Self-Training with ReST-EM
The core of the paper is the self-training method, dubbed ReST-EM, based on the well-established expectation-maximization algorithm. This technique involves a two-step process per iteration: generating data samples using the model and filtering them based on provided feedback, then fine-tuning the model on these filtered samples. The process iterates, building on the enhanced performance achieved in each step.
When applied to sophisticated math reasoning and coding problems using different scales of the PaLM-2 model, the results indicate that ReST-EM is a scalable method that significantly outperforms traditional fine-tuning on human data. This suggests a potential for reduced reliance on human-generated datasets in LLM training.
Preliminaries and Methodology
In its essence, an autoregressive LLM predicts text sequences one token at a time. Reinforcement learning (RL) approaches typically involve tuning models using a reward function. However, the computational cost of fine-tuning a model via RL is substantial. ReST-EM offers a solution to this by decoupling data generation and policy optimization, allowing for easier scaling.
The paper details the ReST-EM algorithm, emphasizing the iterative nature of the Generate and Improve steps in self-training, which are designed to refine the policy network responsible for the model's output samples. The key novelty lies in fine-tuning the model based on a reward function reflecting the quality of the output, which can lead to self-improvement over iterations.
Empirical Findings and Analysis
Significant advancements in performance have been achieved on challenging benchmarks in math problem-solving and code generation when using ReST-EM. The method shines when applied iteratively, showing substantial improvements with each cycle, although it's crucial to monitor for overfitting.

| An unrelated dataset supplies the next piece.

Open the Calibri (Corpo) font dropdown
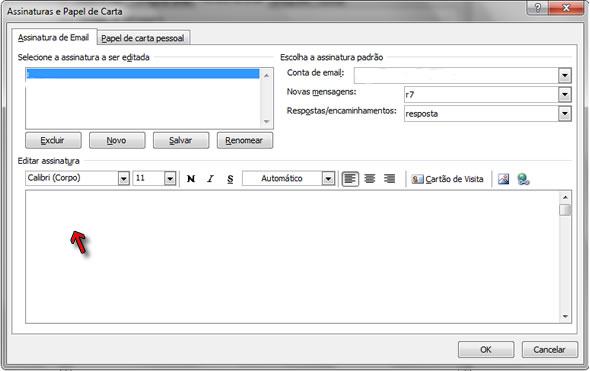Screen dimensions: 590x371 [124, 178]
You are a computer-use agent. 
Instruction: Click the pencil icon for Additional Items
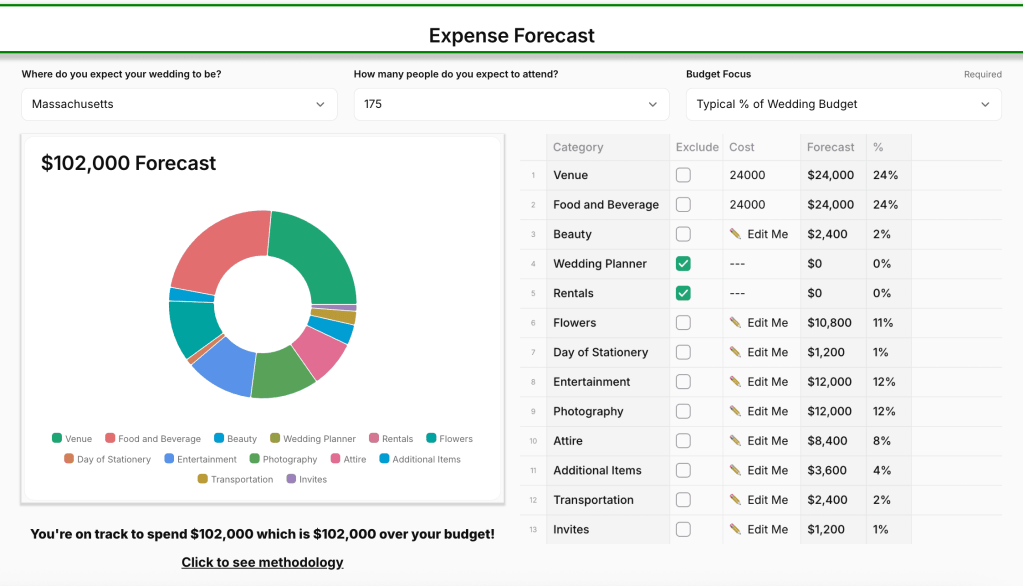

The paper further reveals that fine-tuned models not only excel in their respective training tasks but also demonstrate enhanced capabilities in related areas. Ablation studies within the paper suggest that the effectiveness of ReST-EM scales positively with the amount of model-generated solutions and the size of training problems. The findings underline the method's potential as a highly efficient way to improve LLMs.
Conclusion
In conclusion, the work presents a formidable technique for enhancing LMs without heavy reliance on human data. ReST-EM stands out as a promising route for LLM advancement, potentially alleviating the bottleneck of high-quality data scarcity. The paper serves as a foundation for future exploration into the self-improvement of LLMs, aspiring to further reduce human data dependence and improve computational efficiency.